The planned amendment, announced Friday, November 20, by Senate Majority Leader Harry Reid, D-Nevada, Senate Finance Committee Chairman Max Baucus, D-Montana, and Sen. Ron Wyden, D-Oregon, is likely to upset employers, says Frank McArdle, a principal of consulting firm Hewitt Associates who is based in Washington.
“We have to reserve judgment until we see all the details, but on the face of it employers won’t like it,” he says.
Democratic senators on Friday offered few details other than a one-paragraph statement explaining that employees whose incomes are below 400 percent of the federal poverty level and whose premiums are between 8 and 9.8 percent of their total income would be allowed to buy insurance on a proposed health exchange with their employer’s money.
These employees would be eligible to receive a voucher from their employees equal to the amount that employer would have spent on their health insurance. The employee could use that voucher to buy insurance on the exchange.
The amendment had originally been proposed by Wyden during the Senate Finance Committee’s deliberations of its health reform proposal. The amendment was then opposed by both labor unions and employers who feared it could lead healthy employees to take the subsidy and buy cheaper plans on the exchange.

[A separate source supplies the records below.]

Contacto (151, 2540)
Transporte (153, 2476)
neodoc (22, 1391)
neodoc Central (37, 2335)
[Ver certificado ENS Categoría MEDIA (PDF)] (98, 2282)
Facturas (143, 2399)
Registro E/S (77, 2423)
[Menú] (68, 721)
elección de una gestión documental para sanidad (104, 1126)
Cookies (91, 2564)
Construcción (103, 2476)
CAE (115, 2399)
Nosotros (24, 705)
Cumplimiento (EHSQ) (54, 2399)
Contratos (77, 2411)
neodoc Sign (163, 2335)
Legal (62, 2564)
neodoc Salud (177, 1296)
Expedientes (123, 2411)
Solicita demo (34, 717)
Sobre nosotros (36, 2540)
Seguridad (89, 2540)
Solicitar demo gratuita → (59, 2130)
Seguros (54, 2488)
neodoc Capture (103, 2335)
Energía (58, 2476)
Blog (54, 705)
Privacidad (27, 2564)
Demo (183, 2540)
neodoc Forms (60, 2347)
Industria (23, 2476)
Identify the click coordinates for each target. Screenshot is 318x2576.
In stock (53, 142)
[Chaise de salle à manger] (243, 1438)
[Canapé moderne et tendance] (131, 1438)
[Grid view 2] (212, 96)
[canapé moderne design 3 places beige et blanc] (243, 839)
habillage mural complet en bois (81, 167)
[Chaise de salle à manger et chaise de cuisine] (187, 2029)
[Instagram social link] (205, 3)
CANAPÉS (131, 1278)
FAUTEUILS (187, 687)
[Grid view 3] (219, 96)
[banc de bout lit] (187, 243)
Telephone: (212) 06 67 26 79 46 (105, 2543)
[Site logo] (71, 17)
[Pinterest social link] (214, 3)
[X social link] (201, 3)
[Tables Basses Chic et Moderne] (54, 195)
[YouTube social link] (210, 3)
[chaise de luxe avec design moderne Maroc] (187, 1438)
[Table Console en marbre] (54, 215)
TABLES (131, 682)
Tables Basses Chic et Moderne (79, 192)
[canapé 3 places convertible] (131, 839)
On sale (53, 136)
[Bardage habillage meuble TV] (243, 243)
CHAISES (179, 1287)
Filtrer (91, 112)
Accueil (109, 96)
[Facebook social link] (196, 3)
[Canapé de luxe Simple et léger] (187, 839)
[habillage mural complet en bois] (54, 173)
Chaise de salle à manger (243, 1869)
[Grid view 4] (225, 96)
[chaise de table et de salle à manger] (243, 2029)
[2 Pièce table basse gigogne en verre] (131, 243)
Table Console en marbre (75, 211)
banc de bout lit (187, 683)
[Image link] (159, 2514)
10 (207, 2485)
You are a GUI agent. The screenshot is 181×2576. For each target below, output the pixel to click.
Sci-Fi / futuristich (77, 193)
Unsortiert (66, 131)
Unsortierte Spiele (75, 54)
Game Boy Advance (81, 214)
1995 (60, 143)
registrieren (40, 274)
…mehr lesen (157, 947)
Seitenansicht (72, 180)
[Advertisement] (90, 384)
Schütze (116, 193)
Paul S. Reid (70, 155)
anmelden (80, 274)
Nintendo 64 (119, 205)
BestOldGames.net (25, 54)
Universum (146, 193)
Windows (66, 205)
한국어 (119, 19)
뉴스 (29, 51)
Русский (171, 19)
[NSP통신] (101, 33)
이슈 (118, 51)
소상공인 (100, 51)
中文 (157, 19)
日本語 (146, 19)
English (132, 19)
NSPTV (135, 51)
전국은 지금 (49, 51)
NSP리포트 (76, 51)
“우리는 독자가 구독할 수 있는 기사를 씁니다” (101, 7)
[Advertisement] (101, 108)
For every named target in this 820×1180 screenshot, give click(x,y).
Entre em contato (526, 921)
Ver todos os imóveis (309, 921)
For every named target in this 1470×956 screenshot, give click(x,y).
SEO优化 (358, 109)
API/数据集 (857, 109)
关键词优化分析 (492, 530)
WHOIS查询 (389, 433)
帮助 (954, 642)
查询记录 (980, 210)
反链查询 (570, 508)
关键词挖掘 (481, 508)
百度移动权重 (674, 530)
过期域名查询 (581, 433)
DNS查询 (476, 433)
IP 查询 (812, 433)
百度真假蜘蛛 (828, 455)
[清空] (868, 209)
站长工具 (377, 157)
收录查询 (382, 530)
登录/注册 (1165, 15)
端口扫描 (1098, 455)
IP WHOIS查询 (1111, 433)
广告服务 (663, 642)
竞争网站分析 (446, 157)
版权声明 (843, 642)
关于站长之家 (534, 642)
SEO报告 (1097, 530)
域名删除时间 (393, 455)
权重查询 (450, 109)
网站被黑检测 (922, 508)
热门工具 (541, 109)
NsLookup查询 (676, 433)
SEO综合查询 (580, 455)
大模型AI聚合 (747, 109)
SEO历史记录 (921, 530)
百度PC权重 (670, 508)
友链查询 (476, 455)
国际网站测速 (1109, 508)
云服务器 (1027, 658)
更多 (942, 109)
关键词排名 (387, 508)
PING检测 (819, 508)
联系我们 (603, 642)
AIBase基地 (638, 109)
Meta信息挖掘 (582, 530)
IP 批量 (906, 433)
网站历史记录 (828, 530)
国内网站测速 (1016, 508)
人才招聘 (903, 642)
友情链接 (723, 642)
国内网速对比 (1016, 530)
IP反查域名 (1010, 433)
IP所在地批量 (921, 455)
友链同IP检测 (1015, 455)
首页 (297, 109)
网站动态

After negotiations, Wyden withdrew the amendment but was told he could offer it on the Senate floor with the blessing of Senate Democratic leaders, McArdle says.
While many employees would not be eligible for the voucher, it could be hard to administer.
“Once you have to start issuing vouchers for a group of people, it can throw off the whole balance of your health plan,” McArdle says.
The Congressional Budget Office estimated that Wyden’s previous version of the amendment would expand coverage to more than 1 million individuals, Democratic leaders said in a press release announcing the amendment.
The Senate reform bill introduced Wednesday, November 18, is estimated to cost $894 billion over 10 years. It would extend health insurance to an estimated 31 million uninsured Americans and legal residents by expanding eligibility for federal programs and providing subsidies to lower-income workers and tax credits to small businesses.
The entire bill faces a key procedural vote Saturday, November 21, to allow it to advance for debate on the Senate floor.